Graph: y = x - 6
To graph the equation y = x - 6, we will create a coordinate plane with an x-axis and a y-axis. Then we will plot points to represent different values of x and y that satisfy the equation.
To graph a linear equation in the form y = mx + b, where m is the slope and b is the y-intercept, we can use the slope-intercept method.
In our equation, y = x - 6, the coefficient of x is 1, which represents the slope of the line. Additionally, the y-intercept is -6, which represents the point where the line crosses the y-axis.
To begin, plot the y-intercept, which is the point (0, -6). This point indicates that when x = 0, y = -6.
Next, find another point on the line. You can choose any value for x to determine the corresponding value for y. Let's choose x = 2. By substituting x = 2 into the equation, we get y = 2 - 6 = -4. So another point on the line is (2, -4).
To plot more points, you can repeat this process by choosing different values for x and finding the corresponding values for y. Alternatively, you can use the slope. In this case, since the coefficient of x is 1, the slope is 1 (rise of 1 over a run of 1).

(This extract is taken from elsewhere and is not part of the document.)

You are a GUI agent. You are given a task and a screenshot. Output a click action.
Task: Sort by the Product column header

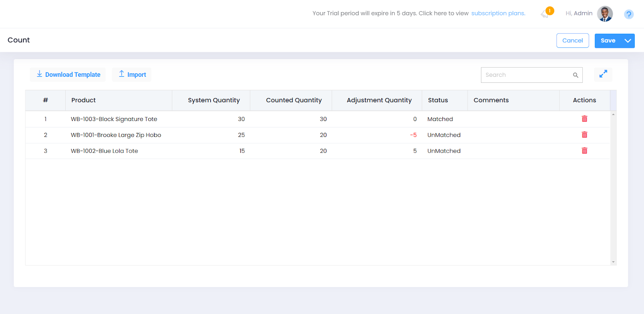[x=84, y=100]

Starting from the point (0, -6), you can move up 1 unit and right 1 unit to get to the next point. Then repeat this process to plot more points.
After plotting multiple points, connect them with a straight line. This line represents the graph of the equation y = x - 6.
Note that this line will continue infinitely in both directions since there are no restrictions mentioned in the equation.